Louisiana Attorney General Jeff Landry, a clear frontrunner on the polls, made his first and possibly only debate appearance at the KLFY studios Friday evening, and he was in the crosshairs of the other candidates. But he was not the only one on the receiving end of attacks.
The debate included Landry, Shawn Wilson, John Schroder, Stephen Waguespack, Sharon Hewitt, Hunter Lundy and Richard Nelson. The participants were chosen as the top seven of the 15 qualified candidates based on statewide polling.
In his opening statement, Schroder jumped on a theme that candidates have been attempting to stick to Landry, corruption.
“We have to address the cronyism and corruption reputation of this state that stains us,” Schroder said. “As your governor, the rules will be the rulles and access will be equal to all.”
On the topic of abortion, Wilson also took aim at Landry.
“It’s unfortunate that the attorney general has signed on with other attorneys general to talk about when women travel to other states (to have an abortion),” Wilson said. “When is it going to stop? Absolutely, I trust women’s decisions. I’ve always trusted women’s decisions.
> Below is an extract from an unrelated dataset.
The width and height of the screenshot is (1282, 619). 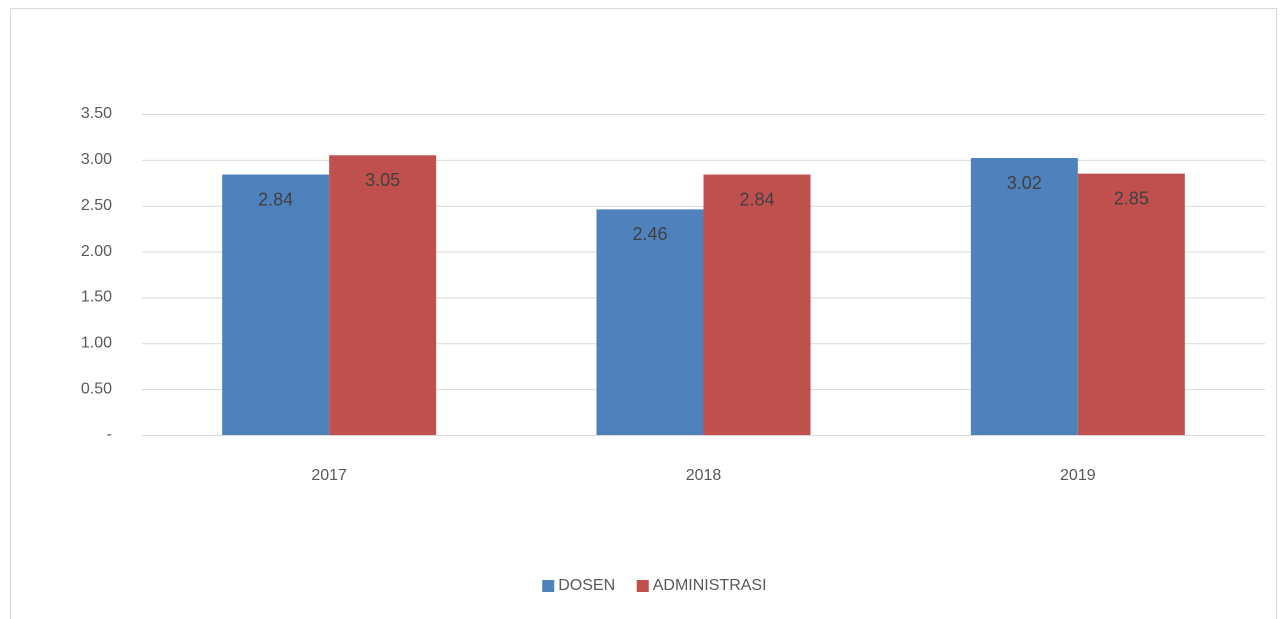 What do you see at coordinates (704, 476) in the screenshot?
I see `x-tick-label: 2018` at bounding box center [704, 476].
That is my position, and it has always been my position.”
Waguespack joined the chorus of those taking Landry to task.
“Jeff is willing to put doctors in jail, and women in jail if they cross state lines if they go and address their own health care needs,” Waguespack said.
“Stephen is a lawyer, but he hasn’t read the law,” Landry responded. “Our office, the attorney general, has clarified that there is plenty of room to give doctors the decisions they need.”
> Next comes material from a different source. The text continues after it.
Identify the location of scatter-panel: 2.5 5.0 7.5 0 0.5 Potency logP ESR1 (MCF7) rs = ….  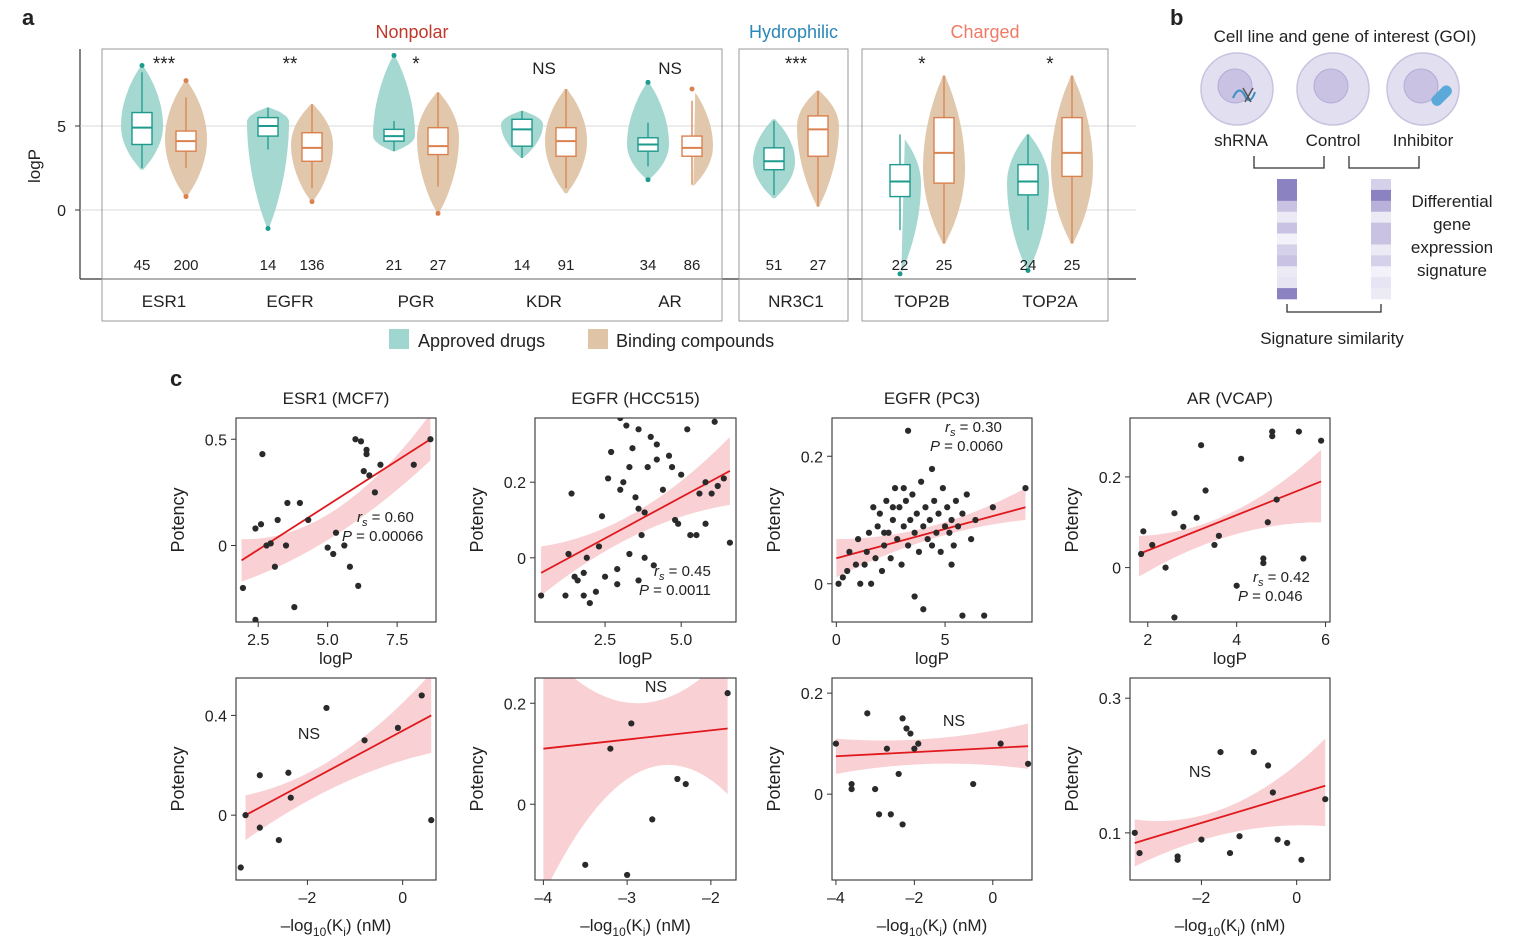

Landry was given an opportunity to address accusations in attack ads against him that accused him of corruption, including one that resulted in his campaign asking for and being granted a restraining order for an ad run by Louisiana Leadership Fund.
“What you see on TV in those types of attacks unfortunately does nothing to focus on the issues that are plaguing this state,” Landry said. “The campaign I’ve been running since October of last year is focused on those issues.”
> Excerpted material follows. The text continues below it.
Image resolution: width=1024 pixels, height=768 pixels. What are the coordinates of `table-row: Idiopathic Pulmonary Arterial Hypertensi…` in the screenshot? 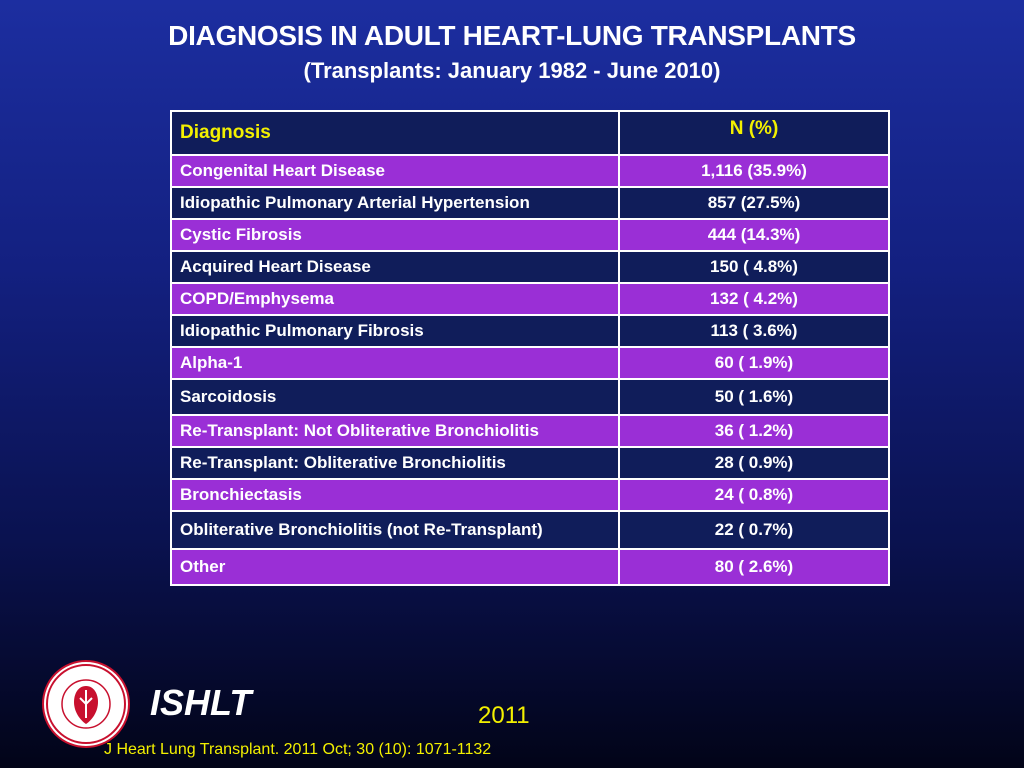 It's located at (530, 203).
Schroder was asked, as a candidate that has targeted Landry directly, to provide an example of corruption or cronyism.
“It’s not against the law, but how does it look when a trial lawyer firm out of Texas got the biggest fine from the insurance commissioner of $2 million, and the attorney general took a $5,000 donation 30 days, 45 days after?” he said. “It’s not wrong, but it looks bad, it smells really bad and it erodes the public’s trust.”
Landry was not the only target in the debate. Six of the seven candidates said they would support bringing toll roads to Louisiana to held fund repairs, only Lundy did not.
“A toll is a tax,” Lundy said, who then went on the attack against Wilson, formerly the secretary of the Louisiana Department of Transportation and Development.
“In March of this year a bridge that was built by the Department of Transportation crossing the Intercoastal Canal in West Baton Rouge Parish was declared unusable,” Lundy said. “They didn’t put the pilings in, and so the bridge was sinking. He quits, he doesn’t fix it, and he says he’s running for Governor in April. It’s going to take $10 million to fix it. If we did things the right way, we wouldn’t have to look at tolls.”
Hewitt took aim at current Governor John Bel Edwards when the topic of police transparency, specifically referring to the Ronald Greene case, came up.
“One thing I will not do as governor is get a text message from State Police about a citizen who died at the hands of State Police, and then roll over and go to bed and forget about it,” Hewitt said. “I think the cover-up has been from Governor Edwards’s office. If you recall, in 2019, this was an election year. I do not think as governor he has prusued this case and held State Police accountable, as he should.”